Yuri Lopes
Não basta estar presente nas redes sociais. É essencial saber usar a plataforma mais adequada a cada tipo de produto e serviço. É o que constata o doutor em Comunicação Aldo van Weezel, palestrante da Conferência Internacional Redes Sociais e Empresas desta sexta-feira (22/6), em evento promovido pelo jornal A Redação (faça a inscrição pelo hotsite). Aldo vai ministrar a palestra Tendências Mundiais das Empresas nas Redes Sociais e Geração de Negócios. Em entrevista na sede do AR, Aldo falou sobre atuação das empresas na internet, ferramentas mais eficazes e como se comunicar com clientes.
Segundo Aldo, as empresas estão cada vez mais cientes de que precisam se comunicar com seus clientes e a publicidade formal é apenas um dos métodos a que elas têm acesso. “Aumentou bastante o número de empresas que procuram a internet e as redes sociais para divulgarem seus produtos, por ser um veículo mais barato e que tem mais chances de atingir o público-alvo”, explica. Ele diz que as diversas plataformas disponíveis na internet permitem que as companhias cheguem a seus consumidores de forma mais eficiente e certeira.
Mas não basta ter um site e perfis no Facebook e no Twitter. “O problema é como fazer, como agir e como se comportar”, decreta Aldo. Na sua avaliação, muitas empresas ainda não estão acostumadas a se comunicar com seus clientes, mas lembra que existem casos em que as empresas percebem que quanto maior a comunicação e atuação nas redes sociais, mais elas criam uma relação de confiança com o público.
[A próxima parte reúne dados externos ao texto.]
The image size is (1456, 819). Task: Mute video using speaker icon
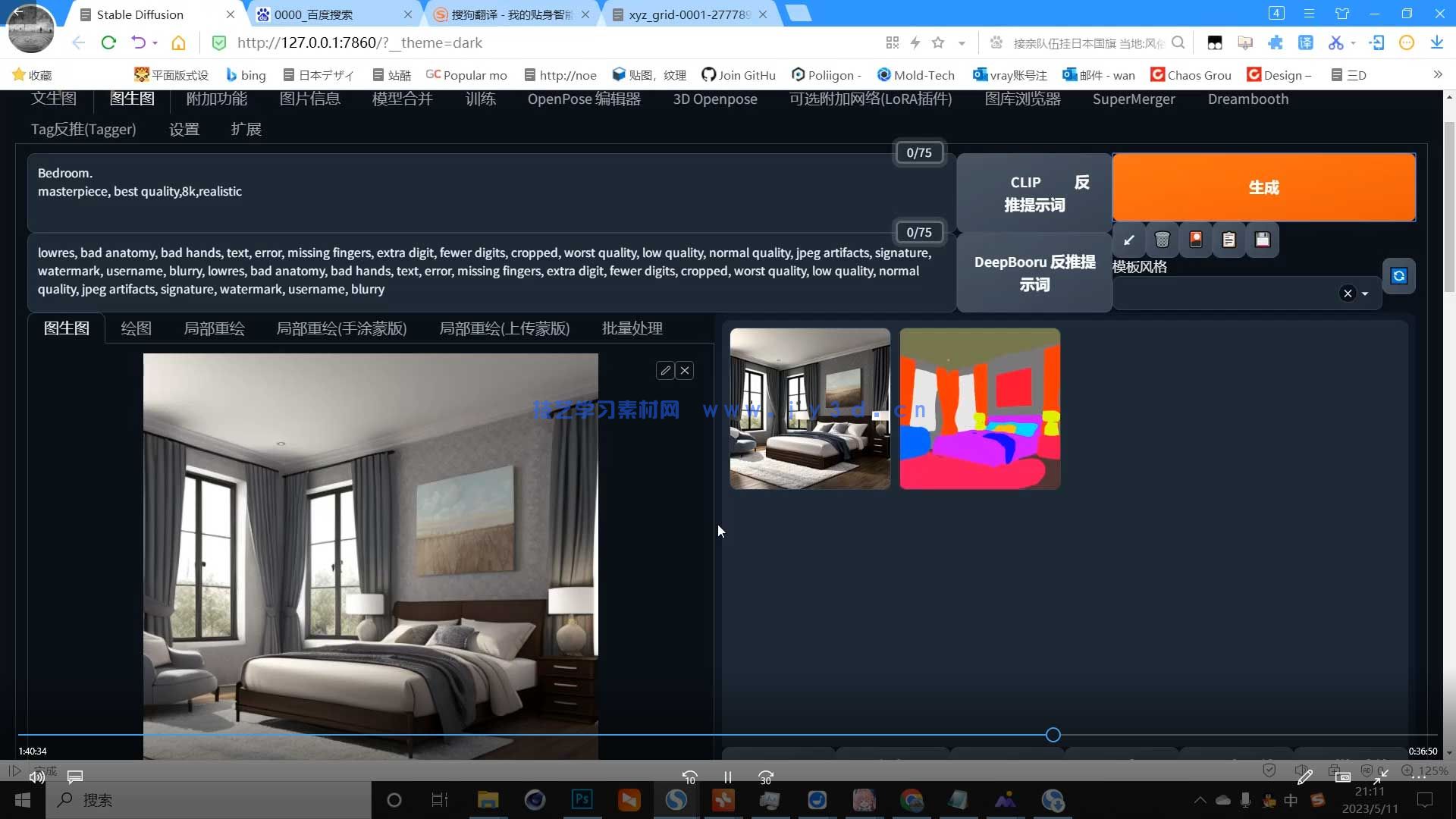pos(36,777)
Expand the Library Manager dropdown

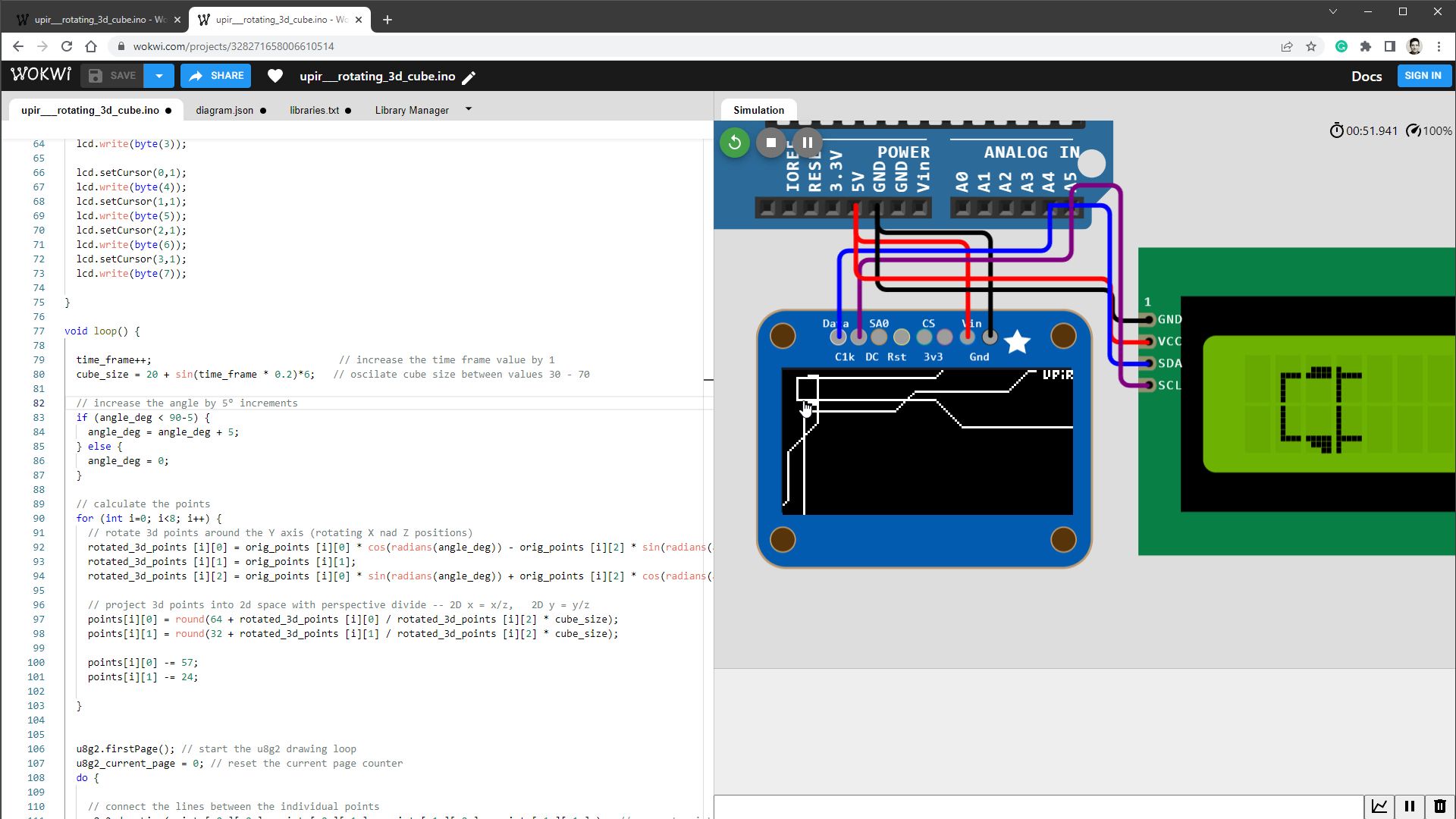click(x=469, y=109)
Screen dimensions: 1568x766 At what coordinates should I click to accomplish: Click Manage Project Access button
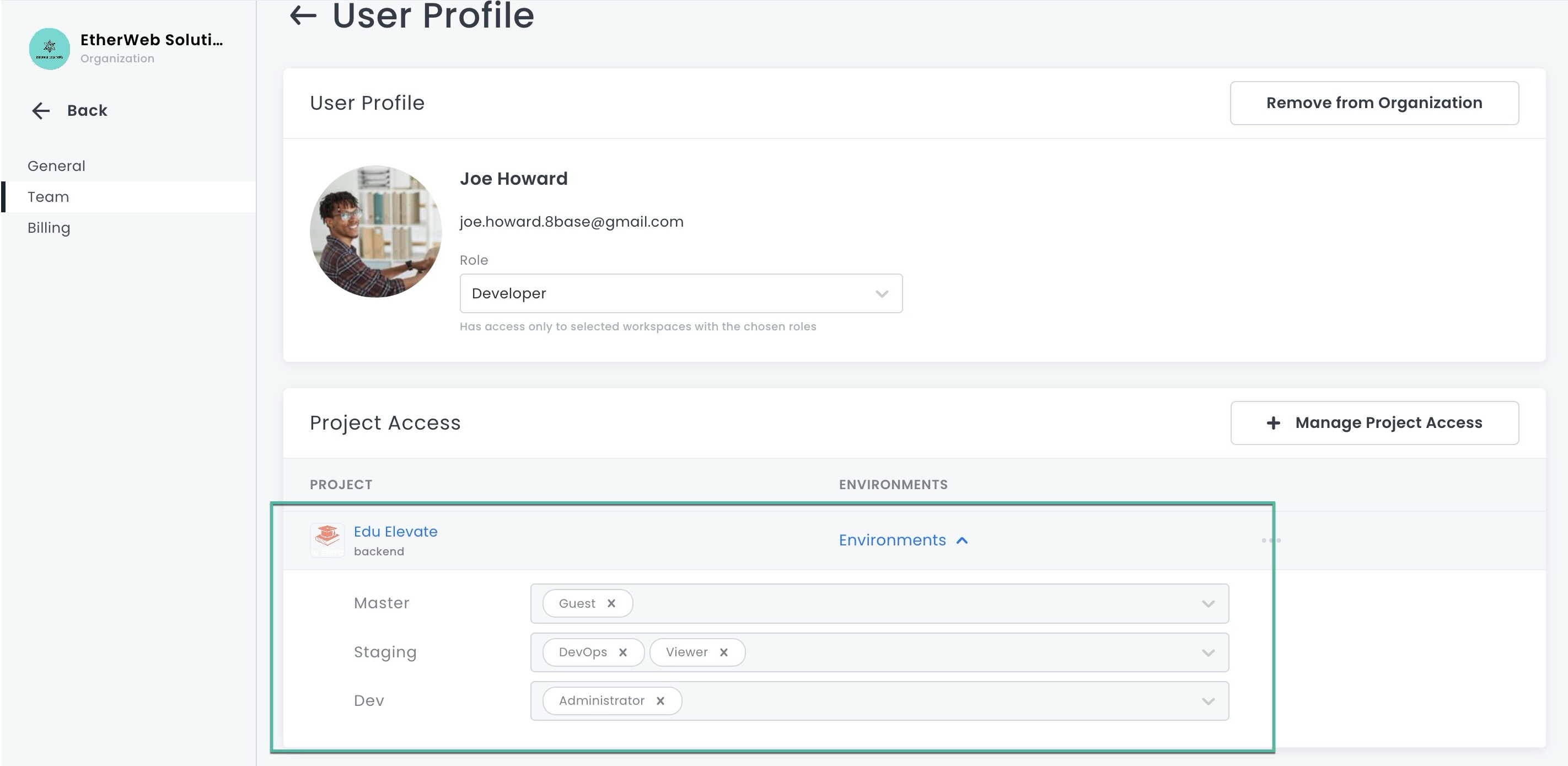(x=1374, y=422)
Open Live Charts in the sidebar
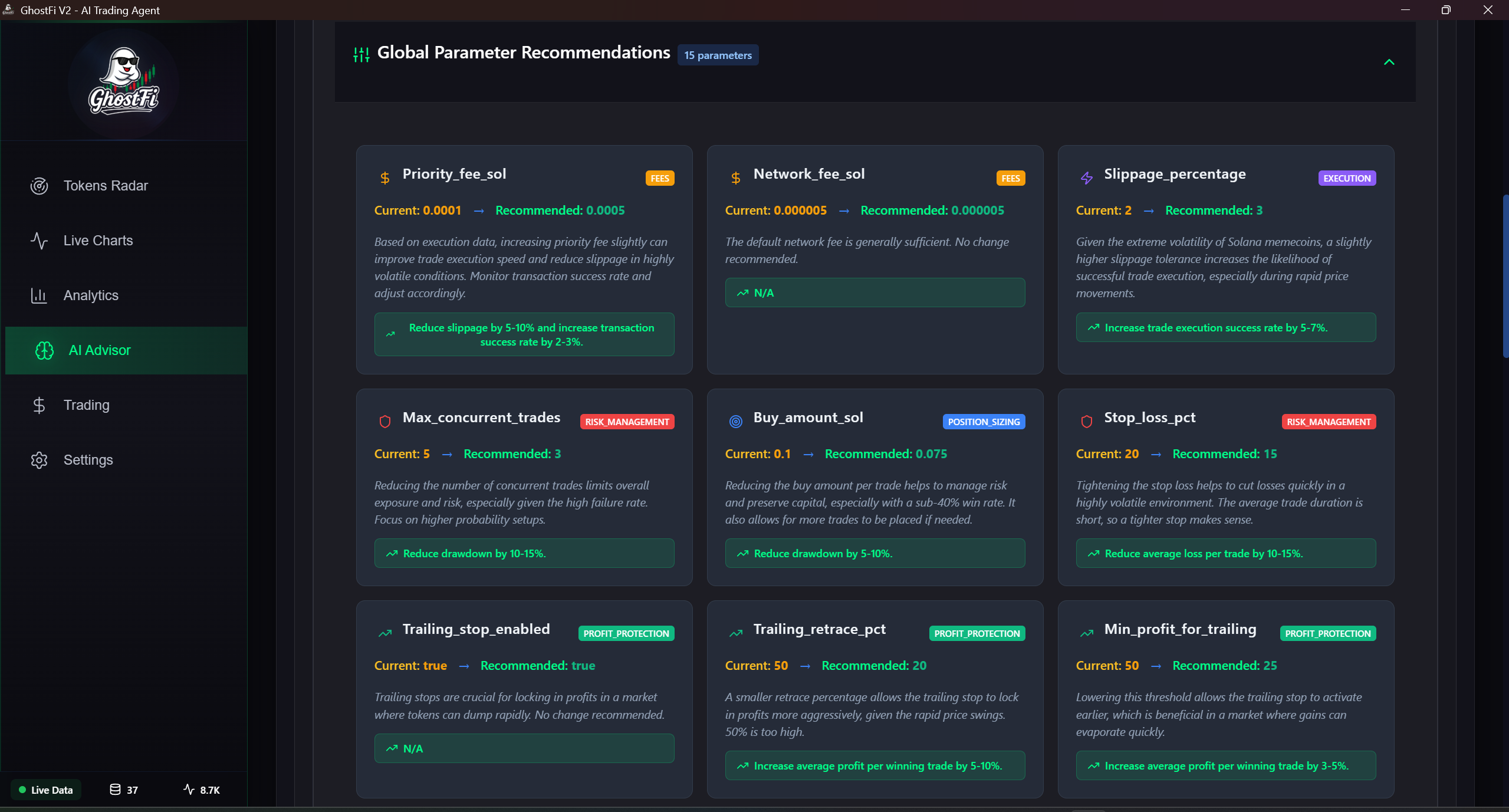Viewport: 1509px width, 812px height. pyautogui.click(x=98, y=240)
Van Weezel conta que com o crescimento do uso das redes sociais como forma de negócios houve uma inversão de papéis e uma mudança essencial no jeito de vender produtos e serviços. “Voltamos à época antes dos meios de comunicação em massa. Antes um sempre dizia para muitos e não havia resposta. Hoje o boca a boca tem forte influência e muitas pessoas buscam a opinião de um amigo sobre produtos e empresas”, comenta.
Método tradicional
Aldo diz que uma das principais barreiras para as empresas se beneficiarem dos recursos oferecidos pelas redes sociais é a mentalidade pouco ousada de diretores e proprietários de empresas mais tradicionais ou conservadores. “Muitos executivos ainda pensam exclusivamente na publicidade tradicional e chegar ao maior número de pessoas, Isso pode ser prejudicial em muitos casos”, lembra.
Ele aponta como a principal vantagem das redes sociais a eficiência ao atingir o público. “Com uma boa ação, as empresas chegam até as pessoas que têm influência, e essas pessoas divulgam os produtos e serviços de forma espontânea”, exemplifica. Aldo ressalta que justamente por ser uma comunicação de quem não tem nenhum vínculo financeiro com a empresa ou produto, a comunicação deve ser muito bem pensada para surtir o efeito desejado. “Não é um publicitário ou artista pago que está passando aquela mensagem, mas alguém que quis, de livre iniciativa, divulgar ou falar sobre determinado produto ou marca”, conta.
Anúncio no Facebook
Aldo observa que embora o número de pessoas que clicam em anúncios do Facebook tenha caído, esta não é uma alternativa a ser desconsiderada. “O problema não é a plataforma, mas sim, como se usa esta plataforma para anunciar”, declara. O palestrante explica que as empresas precisam racionalizar os gastos com publicidade e ações na internet. Segundo Aldo, seja banner de anúncio ou qualquer outra ação, o que precisa ser pensado é o público que se quer atingir e a maneira mais eficiente e barata.